Daphne is riding in the wind. She is racing up the valley, Doug close behind. The horses’ hooves slash the ground. They lurch over tussocks, flounder through bogs. Daphne looks back and sees Doug’s beard pressed flat by rushing air. His teeth show white through the bushy mass of hair.
The image fades and then she sees his face again, this time twisted with grief. She is held tight to his chest. They are clutching each other, weeping for Gordon. The two of them are broken—they have holes in their hearts where Gordon has been torn out. They will stitch themselves together but they will never be the same.
Doug disappears and lovely dark-skinned Johnny Button is there, beckoning. He is on the mountain tops in the swirling shifting mist. He is pointing to the rock slabs, the rough walls of granite where the moths live. A Bogong moth wafts its wings in his hand. Daphne sees her two stones from the rock shelter: one white and round, the other sharp and black.
Then fog descends. Doug is wandering on horseback through the forest. He weaves among snow gums, reins hitched in one hand, the horse moving beneath him. Higher he rides, and higher, into cloud. She sees his shape fading—man and horse merging with the fog.
Now she sees water flowing through the hills. It begins in high alpine meadows, trickling from soaks and pools and thick boggy ground, then merging with other trickles to become rivulets that gurgle downhill along the path of least resistance. Rivulets meet, becoming creeks and then streams. The water flows, clear and sweet. It gushes down gullies, diving over rocks, plunging through cracks, surging, eddying.

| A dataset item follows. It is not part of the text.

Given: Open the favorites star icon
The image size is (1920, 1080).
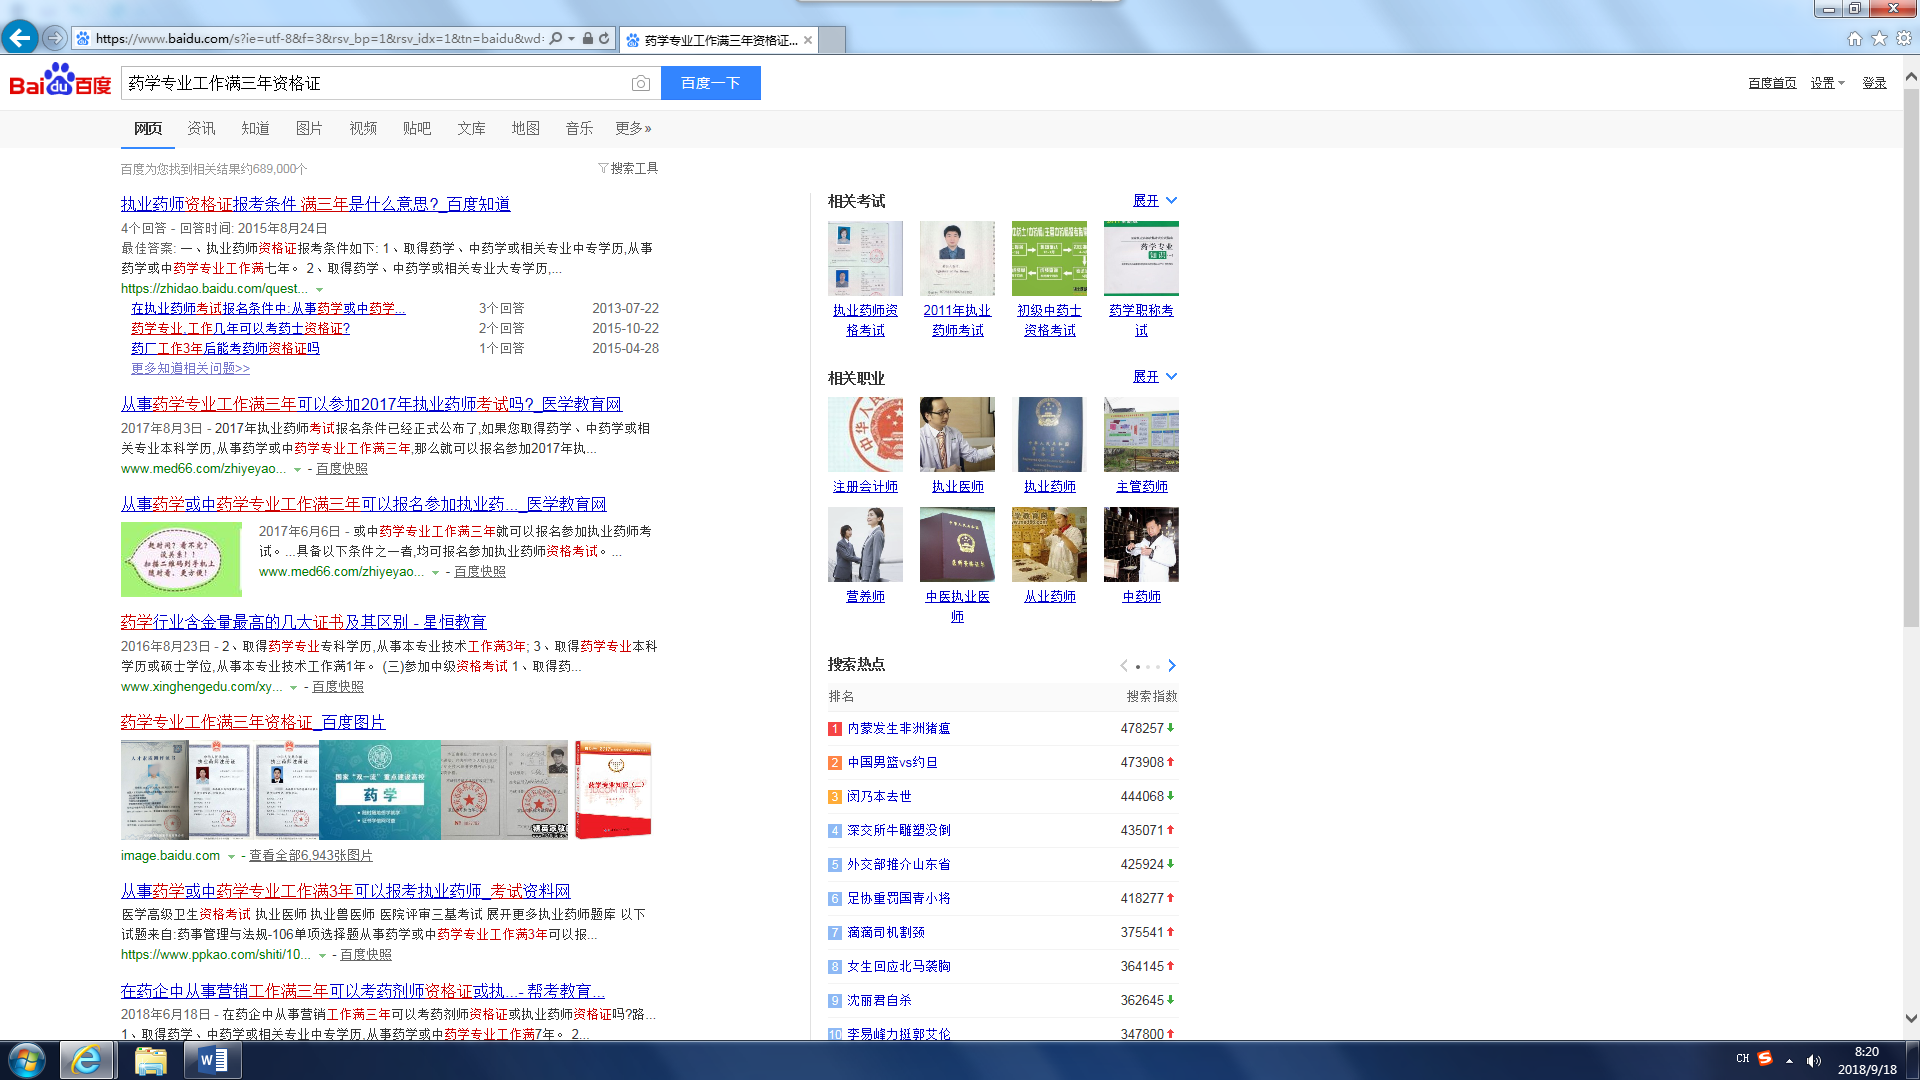Looking at the screenshot, I should click(1879, 38).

Lower, it widens and slows, becoming a lazy river as it wends through a valley. Then it picks up again, gaining momentum, suddenly losing altitude, meshing with another watercourse.
Rain falls, seething from the sky, splashing off rocks and the silvery skin of the stream, swelling its flanks. Ahead there is a bridge. The stream gathers to charge underneath, but there is a man on a horse pushing cattle across. He is barking at the dogs and the beasts, hustling them as fast as he can. On the bridge, the horse skitters, swings its rump into the needling rain. The man swears, slaps the horse’s sides with the handle of his whip. The tetchy horse rears and jerks, jagging at the bit. Its hooves bite into the wet boards of the bridge, skating, slipping. The man cries out as the horse slams down, crushing him. Then the man is still, his face slack and ashen. The horse thrusts its legs astride and lurches up, standing on the man, heaving him sideways, and the limp body tilts over the edge of the bridge, hovers for a suspended moment, then slumps into the water. The river runs on, melding smoothly around his face.
Daphne fights the sensation of drowning. She is immersed in a heavy sludge, so deep she can’t move. It is dark. There is the sound of breathing, laboured and slow. Flashes of red shoot through the blackness. Voices swim in and out, contorted, unrecognisable. Sometimes she is floating instead of drowning. There is light and she is lofting near the ceiling. She sees an old woman lying on a narrow bed, vaguely familiar, but puffy and irregular, tubes sprouting from her nose and arms and hands. Everything is white.
Pain stabs, like lightning shattering the sky. She sees people bending over her, senses movement, wheels rolling. Faces waft in and out. Machines hover. Day and night dissolve.
She sees Gordon: his small pale face, his dark eyes. They are Doug’s eyes, the same. There are Gordon’s gentle little hands touching his baby sister’s face. He has a quirky smile on his face. And baby Pam’s cheeks screwing up. The red burst of her infantile cries.
Then galloping again, the relentless rhythm of hooves pounding dirt. It is beneath her, beside her, drumming in her veins.
When she wakes, the room seems cloudy, as if mist has stolen unseen through the doors and filled all the spaces. She hears a voice. ‘Daphne, you can open your eyes now. It’s over and you’re all right.’